My work at PAHO began on 2009, when Guatemala was affected by the economic crisis that led to a decrease in the family income and remittances (which play an important role in our economy), and an increase in poverty. Guatemala is highly vulnerable to natural phenomena, and its effects have impacted
our food security several times in our history.
On 2009, a period of drought was seen, caused by the climate phenomenon El niño. It was the worst drought in 30 years, and it caused dramatic losses in basic grains crops (beans and corn).
Chronic undernutrition (stunting) has long been a problem in our country. The rates have decreased over time, but in 2009 the prevalence of acute undernutrition (wasting) increased dramatically. On the 10th of September, a state of public calamity was declared by the president, and a call for help to the international community was held. In response, the UN system requested assistance from the Central Emergency Fund (CERF), which responded providing 5 million dollars to 5 UN agencies (FAO, UNFPA, UNICEF, WFP, WHO). Work was conducted jointly with local authorities and humanitarian partners.

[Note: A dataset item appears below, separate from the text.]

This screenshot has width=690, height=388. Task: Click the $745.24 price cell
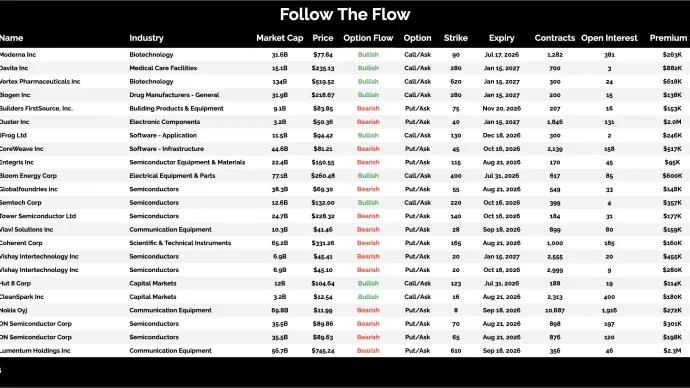[323, 351]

A national strategic plan called Decrease of mortality due to severe acute malnutrition and related diseases was presented, with the following components:
- Epidemiologic vigilance and early surveillance
- Institutional Strengthening
- Service provision
- Promotion, education and communication
- Legal components
As an important part of the plan, I was able to participate in the update of the treatment protocols and national guidelines:
Later on I headed with colleges towards the inner parts of the country, to train professionals on the treatment of severe acute undernutrition. This was such a rewarding experience, because it let me open my eyes and notice the big need that people in our rural areas face every day, as well as the immense beauty and cultural richness in our departments.
At the end of the plan, lives were saved, institutions were strengthened, human milk banks and vigilance systems were established. For me, it was the beginning of a dream: to impact lives by working in one of the United Nations System organizations.
The views expressed here are those of the authors and should not be taken to be those of the Association.